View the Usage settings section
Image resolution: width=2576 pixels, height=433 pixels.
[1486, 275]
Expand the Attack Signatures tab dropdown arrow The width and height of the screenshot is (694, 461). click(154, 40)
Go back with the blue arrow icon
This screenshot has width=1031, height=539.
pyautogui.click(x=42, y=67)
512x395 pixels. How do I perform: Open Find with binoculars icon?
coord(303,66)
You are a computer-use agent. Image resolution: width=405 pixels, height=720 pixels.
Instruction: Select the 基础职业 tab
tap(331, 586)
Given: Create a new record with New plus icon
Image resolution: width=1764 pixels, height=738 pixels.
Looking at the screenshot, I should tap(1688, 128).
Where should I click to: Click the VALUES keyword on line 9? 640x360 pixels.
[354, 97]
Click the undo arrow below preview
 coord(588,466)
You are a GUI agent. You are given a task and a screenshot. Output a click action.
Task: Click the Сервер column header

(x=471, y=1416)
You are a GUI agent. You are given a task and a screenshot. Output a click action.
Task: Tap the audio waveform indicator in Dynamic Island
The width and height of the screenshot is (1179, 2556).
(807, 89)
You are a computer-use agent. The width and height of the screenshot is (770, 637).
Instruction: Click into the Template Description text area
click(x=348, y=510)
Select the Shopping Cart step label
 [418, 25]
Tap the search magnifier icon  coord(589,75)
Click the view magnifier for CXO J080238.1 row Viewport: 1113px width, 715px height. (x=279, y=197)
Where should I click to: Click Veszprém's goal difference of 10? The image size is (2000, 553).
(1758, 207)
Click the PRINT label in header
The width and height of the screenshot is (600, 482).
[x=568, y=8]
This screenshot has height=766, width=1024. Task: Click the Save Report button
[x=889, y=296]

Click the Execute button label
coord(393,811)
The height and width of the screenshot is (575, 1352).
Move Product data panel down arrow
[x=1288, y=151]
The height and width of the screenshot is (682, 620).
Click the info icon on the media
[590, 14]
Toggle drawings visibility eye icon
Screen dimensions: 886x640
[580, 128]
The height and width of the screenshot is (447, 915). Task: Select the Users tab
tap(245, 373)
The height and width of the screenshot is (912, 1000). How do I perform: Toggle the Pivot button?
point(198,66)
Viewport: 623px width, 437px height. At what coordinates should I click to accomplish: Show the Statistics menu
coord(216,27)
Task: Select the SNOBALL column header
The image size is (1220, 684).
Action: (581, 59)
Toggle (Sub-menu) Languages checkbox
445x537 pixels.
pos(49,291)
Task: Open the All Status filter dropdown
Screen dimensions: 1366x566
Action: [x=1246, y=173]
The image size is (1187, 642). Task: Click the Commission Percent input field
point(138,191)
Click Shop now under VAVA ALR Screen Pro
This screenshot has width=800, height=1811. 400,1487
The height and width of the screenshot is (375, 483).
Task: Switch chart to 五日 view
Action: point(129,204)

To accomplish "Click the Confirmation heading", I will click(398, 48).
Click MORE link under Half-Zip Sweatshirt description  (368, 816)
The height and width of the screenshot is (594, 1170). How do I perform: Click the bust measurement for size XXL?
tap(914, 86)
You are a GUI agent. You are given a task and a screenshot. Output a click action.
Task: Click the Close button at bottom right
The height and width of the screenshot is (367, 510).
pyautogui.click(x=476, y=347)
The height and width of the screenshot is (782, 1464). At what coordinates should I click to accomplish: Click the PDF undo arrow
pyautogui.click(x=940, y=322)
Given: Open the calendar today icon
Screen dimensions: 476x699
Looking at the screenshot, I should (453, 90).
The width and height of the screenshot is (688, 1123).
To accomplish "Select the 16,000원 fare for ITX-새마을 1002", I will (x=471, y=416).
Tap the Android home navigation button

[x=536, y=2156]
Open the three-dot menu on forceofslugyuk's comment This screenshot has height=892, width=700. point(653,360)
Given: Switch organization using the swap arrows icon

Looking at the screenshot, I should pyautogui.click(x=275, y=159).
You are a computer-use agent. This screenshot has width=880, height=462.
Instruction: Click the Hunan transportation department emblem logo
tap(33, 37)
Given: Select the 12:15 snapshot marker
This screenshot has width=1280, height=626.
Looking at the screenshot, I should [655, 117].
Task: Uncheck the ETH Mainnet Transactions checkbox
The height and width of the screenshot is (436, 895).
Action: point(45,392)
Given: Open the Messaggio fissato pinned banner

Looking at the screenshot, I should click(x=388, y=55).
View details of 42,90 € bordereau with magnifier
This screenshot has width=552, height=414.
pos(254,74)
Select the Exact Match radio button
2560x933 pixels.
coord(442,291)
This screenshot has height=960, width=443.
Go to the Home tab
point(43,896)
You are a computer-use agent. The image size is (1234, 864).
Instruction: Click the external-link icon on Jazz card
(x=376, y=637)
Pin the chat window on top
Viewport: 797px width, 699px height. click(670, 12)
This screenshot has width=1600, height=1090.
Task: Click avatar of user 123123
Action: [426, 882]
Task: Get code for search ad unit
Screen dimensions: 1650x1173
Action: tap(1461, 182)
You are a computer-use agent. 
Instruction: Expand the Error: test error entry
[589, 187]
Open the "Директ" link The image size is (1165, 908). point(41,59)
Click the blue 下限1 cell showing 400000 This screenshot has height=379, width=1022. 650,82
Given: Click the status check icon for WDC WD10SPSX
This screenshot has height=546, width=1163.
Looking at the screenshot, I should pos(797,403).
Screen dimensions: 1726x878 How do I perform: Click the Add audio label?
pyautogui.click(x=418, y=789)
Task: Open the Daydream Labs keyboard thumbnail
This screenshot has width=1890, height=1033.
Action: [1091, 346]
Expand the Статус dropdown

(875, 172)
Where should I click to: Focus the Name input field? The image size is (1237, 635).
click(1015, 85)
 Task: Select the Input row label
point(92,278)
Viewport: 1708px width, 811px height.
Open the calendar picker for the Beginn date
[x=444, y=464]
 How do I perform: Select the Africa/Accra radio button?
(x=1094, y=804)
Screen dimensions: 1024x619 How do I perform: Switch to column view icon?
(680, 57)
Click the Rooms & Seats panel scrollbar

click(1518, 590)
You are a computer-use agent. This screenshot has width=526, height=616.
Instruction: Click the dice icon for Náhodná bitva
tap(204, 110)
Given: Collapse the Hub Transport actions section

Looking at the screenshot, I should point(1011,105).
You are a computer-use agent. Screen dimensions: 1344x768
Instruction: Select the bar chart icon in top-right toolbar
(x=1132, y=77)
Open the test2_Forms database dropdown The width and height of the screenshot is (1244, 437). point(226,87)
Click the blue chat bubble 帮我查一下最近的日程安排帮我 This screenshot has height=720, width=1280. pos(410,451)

────────────────────

• What is needed:
The entire listing needs to be output again, exactly, please.

• Exercise solution:
View the Usage settings section
Image resolution: width=2576 pixels, height=433 pixels.
[1486, 275]
Expand the Attack Signatures tab dropdown arrow The width and height of the screenshot is (694, 461). click(154, 40)
Go back with the blue arrow icon
This screenshot has width=1031, height=539.
pyautogui.click(x=42, y=67)
512x395 pixels. How do I perform: Open Find with binoculars icon?
coord(303,66)
You are a computer-use agent. Image resolution: width=405 pixels, height=720 pixels.
Instruction: Select the 基础职业 tab
tap(331, 586)
Given: Create a new record with New plus icon
Image resolution: width=1764 pixels, height=738 pixels.
Looking at the screenshot, I should tap(1688, 128).
Where should I click to: Click the VALUES keyword on line 9? 640x360 pixels.
[354, 97]
Click the undo arrow below preview
 coord(588,466)
You are a GUI agent. You are given a task and a screenshot. Output a click action.
Task: Click the Сервер column header

(x=471, y=1416)
You are a GUI agent. You are given a task and a screenshot. Output a click action.
Task: Tap the audio waveform indicator in Dynamic Island
The width and height of the screenshot is (1179, 2556).
(807, 89)
You are a computer-use agent. The width and height of the screenshot is (770, 637).
Instruction: Click into the Template Description text area
click(x=348, y=510)
Select the Shopping Cart step label
 [418, 25]
Tap the search magnifier icon  coord(589,75)
Click the view magnifier for CXO J080238.1 row Viewport: 1113px width, 715px height. (x=279, y=197)
Where should I click to: Click Veszprém's goal difference of 10? The image size is (2000, 553).
(1758, 207)
Click the PRINT label in header
The width and height of the screenshot is (600, 482).
[x=568, y=8]
This screenshot has height=766, width=1024. Task: Click the Save Report button
[x=889, y=296]

Click the Execute button label
coord(393,811)
The height and width of the screenshot is (575, 1352).
Move Product data panel down arrow
[x=1288, y=151]
The height and width of the screenshot is (682, 620).
Click the info icon on the media
[590, 14]
Toggle drawings visibility eye icon
Screen dimensions: 886x640
[580, 128]
The height and width of the screenshot is (447, 915). Task: Select the Users tab
tap(245, 373)
The height and width of the screenshot is (912, 1000). How do I perform: Toggle the Pivot button?
point(198,66)
Viewport: 623px width, 437px height. At what coordinates should I click to accomplish: Show the Statistics menu
coord(216,27)
Task: Select the SNOBALL column header
The image size is (1220, 684).
Action: (581, 59)
Toggle (Sub-menu) Languages checkbox
445x537 pixels.
pos(49,291)
Task: Open the All Status filter dropdown
Screen dimensions: 1366x566
Action: [x=1246, y=173]
The image size is (1187, 642). Task: Click the Commission Percent input field
point(138,191)
Click Shop now under VAVA ALR Screen Pro
This screenshot has width=800, height=1811. 400,1487
The height and width of the screenshot is (375, 483).
Task: Switch chart to 五日 view
Action: point(129,204)

To accomplish "Click the Confirmation heading", I will click(398, 48).
Click MORE link under Half-Zip Sweatshirt description  (368, 816)
The height and width of the screenshot is (594, 1170). How do I perform: Click the bust measurement for size XXL?
tap(914, 86)
You are a GUI agent. You are given a task and a screenshot. Output a click action.
Task: Click the Close button at bottom right
The height and width of the screenshot is (367, 510).
pyautogui.click(x=476, y=347)
The height and width of the screenshot is (782, 1464). At what coordinates should I click to accomplish: Click the PDF undo arrow
pyautogui.click(x=940, y=322)
Given: Open the calendar today icon
Screen dimensions: 476x699
Looking at the screenshot, I should (453, 90).
The width and height of the screenshot is (688, 1123).
To accomplish "Select the 16,000원 fare for ITX-새마을 1002", I will (x=471, y=416).
Tap the Android home navigation button

[x=536, y=2156]
Open the three-dot menu on forceofslugyuk's comment This screenshot has height=892, width=700. point(653,360)
Given: Switch organization using the swap arrows icon

Looking at the screenshot, I should pyautogui.click(x=275, y=159).
You are a computer-use agent. This screenshot has width=880, height=462.
Instruction: Click the Hunan transportation department emblem logo
tap(33, 37)
Given: Select the 12:15 snapshot marker
This screenshot has width=1280, height=626.
Looking at the screenshot, I should [655, 117].
Task: Uncheck the ETH Mainnet Transactions checkbox
The height and width of the screenshot is (436, 895).
Action: point(45,392)
Given: Open the Messaggio fissato pinned banner

Looking at the screenshot, I should click(x=388, y=55).
View details of 42,90 € bordereau with magnifier
This screenshot has width=552, height=414.
pos(254,74)
Select the Exact Match radio button
2560x933 pixels.
coord(442,291)
This screenshot has height=960, width=443.
Go to the Home tab
point(43,896)
You are a computer-use agent. The image size is (1234, 864).
Instruction: Click the external-link icon on Jazz card
(x=376, y=637)
Pin the chat window on top
Viewport: 797px width, 699px height. click(670, 12)
This screenshot has width=1600, height=1090.
Task: Click avatar of user 123123
Action: [426, 882]
Task: Get code for search ad unit
Screen dimensions: 1650x1173
Action: tap(1461, 182)
You are a computer-use agent. 
Instruction: Expand the Error: test error entry
[589, 187]
Open the "Директ" link The image size is (1165, 908). point(41,59)
Click the blue 下限1 cell showing 400000 This screenshot has height=379, width=1022. 650,82
Given: Click the status check icon for WDC WD10SPSX
This screenshot has height=546, width=1163.
Looking at the screenshot, I should pos(797,403).
Screen dimensions: 1726x878 How do I perform: Click the Add audio label?
pyautogui.click(x=418, y=789)
Task: Open the Daydream Labs keyboard thumbnail
This screenshot has width=1890, height=1033.
Action: [1091, 346]
Expand the Статус dropdown

(875, 172)
Where should I click to: Focus the Name input field? The image size is (1237, 635).
click(1015, 85)
 Task: Select the Input row label
point(92,278)
Viewport: 1708px width, 811px height.
Open the calendar picker for the Beginn date
[x=444, y=464]
 How do I perform: Select the Africa/Accra radio button?
(x=1094, y=804)
Screen dimensions: 1024x619 How do I perform: Switch to column view icon?
(680, 57)
Click the Rooms & Seats panel scrollbar

click(1518, 590)
You are a computer-use agent. This screenshot has width=526, height=616.
Instruction: Click the dice icon for Náhodná bitva
tap(204, 110)
Given: Collapse the Hub Transport actions section

Looking at the screenshot, I should point(1011,105).
You are a computer-use agent. Screen dimensions: 1344x768
Instruction: Select the bar chart icon in top-right toolbar
(x=1132, y=77)
Open the test2_Forms database dropdown The width and height of the screenshot is (1244, 437). point(226,87)
Click the blue chat bubble 帮我查一下最近的日程安排帮我 This screenshot has height=720, width=1280. pos(410,451)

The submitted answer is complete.